Increased investment and government spending will boost the economy by 6.8 percent this year, a European group of accountants forecasts, reflecting growth that is tempered by the impact of last year’s Super Typhoon Yolanda on livelihoods in the central provinces.
The Europe-based Institute of Chartered Accountants in England and Wales (ICAEW) took a more conservative stance in forecasting the Philippines’ economic growth, compared with the 7.0-percent to 9.0-percent projected on Tuesday by economist Dr. Bernardo Villegas, chairman of the Center for Research and Communications.
Villegas sees a rapidly growing domestic market and the revival of the country’s manufacturing industry helping fuel GDP growth of 7.0 percent to 9.0 percent in the next five to 10 years.

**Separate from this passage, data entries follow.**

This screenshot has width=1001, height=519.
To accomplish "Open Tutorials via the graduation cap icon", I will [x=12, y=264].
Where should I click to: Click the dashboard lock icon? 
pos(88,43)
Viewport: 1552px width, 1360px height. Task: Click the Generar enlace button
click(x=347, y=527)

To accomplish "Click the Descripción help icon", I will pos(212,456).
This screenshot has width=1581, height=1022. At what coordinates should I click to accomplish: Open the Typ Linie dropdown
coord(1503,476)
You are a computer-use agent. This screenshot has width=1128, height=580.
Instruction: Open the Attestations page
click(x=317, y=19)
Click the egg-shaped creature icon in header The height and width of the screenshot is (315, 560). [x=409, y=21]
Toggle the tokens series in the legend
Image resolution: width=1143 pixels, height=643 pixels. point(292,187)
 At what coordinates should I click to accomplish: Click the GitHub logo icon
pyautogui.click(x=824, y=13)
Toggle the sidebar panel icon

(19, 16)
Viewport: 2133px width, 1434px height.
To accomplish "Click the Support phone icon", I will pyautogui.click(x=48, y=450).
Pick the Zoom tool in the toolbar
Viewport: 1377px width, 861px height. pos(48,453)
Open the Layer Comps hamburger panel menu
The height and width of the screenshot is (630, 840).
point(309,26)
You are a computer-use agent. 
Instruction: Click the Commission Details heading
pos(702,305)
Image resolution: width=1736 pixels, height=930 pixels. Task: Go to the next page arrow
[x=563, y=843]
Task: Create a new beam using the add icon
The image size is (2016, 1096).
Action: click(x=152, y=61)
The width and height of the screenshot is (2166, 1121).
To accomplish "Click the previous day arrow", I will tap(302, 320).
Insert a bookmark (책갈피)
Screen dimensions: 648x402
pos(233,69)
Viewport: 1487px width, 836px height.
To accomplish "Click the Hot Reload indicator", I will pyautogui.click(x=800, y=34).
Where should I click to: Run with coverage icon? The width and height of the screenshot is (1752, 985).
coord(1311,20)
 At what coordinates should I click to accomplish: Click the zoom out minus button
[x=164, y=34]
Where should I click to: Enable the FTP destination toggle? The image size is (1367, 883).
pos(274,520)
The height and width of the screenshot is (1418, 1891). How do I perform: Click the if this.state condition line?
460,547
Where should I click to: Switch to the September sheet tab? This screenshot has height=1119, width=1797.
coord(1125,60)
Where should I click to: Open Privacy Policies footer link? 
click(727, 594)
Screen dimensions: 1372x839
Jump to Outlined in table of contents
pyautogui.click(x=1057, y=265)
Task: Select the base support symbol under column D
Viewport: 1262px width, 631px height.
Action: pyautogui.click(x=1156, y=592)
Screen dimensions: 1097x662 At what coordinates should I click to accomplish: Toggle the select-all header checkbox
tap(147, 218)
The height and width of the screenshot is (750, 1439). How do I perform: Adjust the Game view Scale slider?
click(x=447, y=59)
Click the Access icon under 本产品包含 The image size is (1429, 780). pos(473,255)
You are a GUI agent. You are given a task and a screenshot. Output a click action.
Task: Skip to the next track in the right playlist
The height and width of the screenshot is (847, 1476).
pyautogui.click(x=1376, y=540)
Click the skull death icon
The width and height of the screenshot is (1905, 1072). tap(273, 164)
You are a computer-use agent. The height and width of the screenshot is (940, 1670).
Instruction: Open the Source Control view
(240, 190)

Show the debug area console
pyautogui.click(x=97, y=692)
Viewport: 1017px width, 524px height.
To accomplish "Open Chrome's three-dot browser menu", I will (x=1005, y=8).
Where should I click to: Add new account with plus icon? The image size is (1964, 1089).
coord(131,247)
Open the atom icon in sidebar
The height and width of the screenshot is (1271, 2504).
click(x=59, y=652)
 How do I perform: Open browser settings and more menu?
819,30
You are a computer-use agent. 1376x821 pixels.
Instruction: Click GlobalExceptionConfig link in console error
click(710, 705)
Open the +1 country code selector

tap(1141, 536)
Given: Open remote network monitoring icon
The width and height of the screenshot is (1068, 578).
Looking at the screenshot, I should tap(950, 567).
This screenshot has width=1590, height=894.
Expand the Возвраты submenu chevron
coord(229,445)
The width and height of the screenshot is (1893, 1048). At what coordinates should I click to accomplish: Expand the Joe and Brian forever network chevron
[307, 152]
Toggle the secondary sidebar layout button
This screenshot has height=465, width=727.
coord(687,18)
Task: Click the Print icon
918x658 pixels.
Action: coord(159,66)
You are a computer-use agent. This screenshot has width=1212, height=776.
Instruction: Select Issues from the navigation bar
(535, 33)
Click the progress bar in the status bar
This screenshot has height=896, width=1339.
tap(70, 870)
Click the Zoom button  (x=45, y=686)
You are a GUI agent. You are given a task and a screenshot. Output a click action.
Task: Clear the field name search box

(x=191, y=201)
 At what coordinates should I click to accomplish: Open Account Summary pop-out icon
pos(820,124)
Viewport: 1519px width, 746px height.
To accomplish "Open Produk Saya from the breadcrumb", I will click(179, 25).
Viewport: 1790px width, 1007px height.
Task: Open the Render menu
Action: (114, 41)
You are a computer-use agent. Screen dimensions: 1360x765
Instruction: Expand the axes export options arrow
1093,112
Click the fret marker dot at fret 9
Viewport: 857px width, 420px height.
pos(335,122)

But ICAEW, in its The “Economic Insight: South East Asia”, said the Philippine economy likely to “hold back growth” in 2015 because of lack of infrastructure development, high levels of poverty and unemployment.
Partly echoing the projection of ICAEW is the February issue of The Market Call, which sees a 5.8-percent to 6.0-percent gross GDP growth for the first quarter of this year.
Douglas McWilliams, ICAEW chief economist, said the basis for their 6.8-percent GDP growth projection is the destruction of rice and sugar crops by Yolanda [international name Haiyan].
The destruction of the crops and farmland by Yolanda in parts of the Visayas will lead to “a short-term drag on food production,” he said.
“Overall, annual food price inflation is expected to increase to approximately 4.0 percent in 2014, up from 2.8 percent in 2013, before falling to 3.0 percent in 2015 and 2016,” McWilliams said, also citing higher food price inflation prospects for the Southeast Asian region in 2014.
“For the Philippines, food cost will increase this year as the nation recovers from agricultural damages caused by typhoon Haiyan. However, this is likely to return to lower levels in the longer term,” the report added.
In the February issue of The Market Call, Financial firm First Metro Investments Corp. (FMIC) and the University of Asia and the Pacific (UA&P) said they see a lower 5.8-percent to 6-percent GDP growth for the Philippines in the first quarter of this year, because supply chains and incomes disrupted by Yolanda have yet to normalize.
FMIC President Roberto Juanchito Dispo said in the February issue of the publication that despite the lower growth production for the first quarter, he sees the Philippine economy going back to “its 7-percent growth path beyond the first quarter.”
The Market Call is published monthly by FMIC and UA&P.
“The negative impact of Super Typhoon Yolanda on the economy is not likely to dissipate in early 2014, but a strong rebound may be expected for the rest of the year to keep full-year growth above 7 percent once again,” Dispo said.
The publication also said that the manufacturing sector would help drive growth for the first quarter, because of the demand for construction materials needed for reconstruction efforts of Yolanda-hit areas and development of property projects by the private sector, and improved exports, particularly electronic products.
“Pre-planned infrastructure spending as well as new money for reconstruction, especially from foreign aid, should propel public construction spending in first quarter,” it added.
On concerns toward inflation, Dispo said that the figure for the first quarter is “unlikely to go beyond 4.2 percent” but is expected to ease as the country’s farming sector would post a rebound and provide adequate food supply for the second quarter, that will result to a slight decrease in food and commodity prices.
“Also, power generation from the typhoon battered geothermal fields in Leyte should be on its way to 100 percent of the 600-megawatt capacity by the end of first quarter. Crude oil appears to have limited upside risk, despite supply disruptions in Libya, Nigeria and Iran. These are deemed to be temporary,” the FMIC president said.
Sought for comment by The Manila Times, Summit Securities Inc. President Harry Liu said in a phone interview that FMIC and UA&P’s first quarter growth projections are realistic.
But he said that beyond the first quarter, “government spending on Yolanda rebuilding, various infrastructure being done and strong 2014 net income releases of firms,” will help boost economic growth.
He added that construction spending by both the government and the private sector will help give “momentum” to the economy.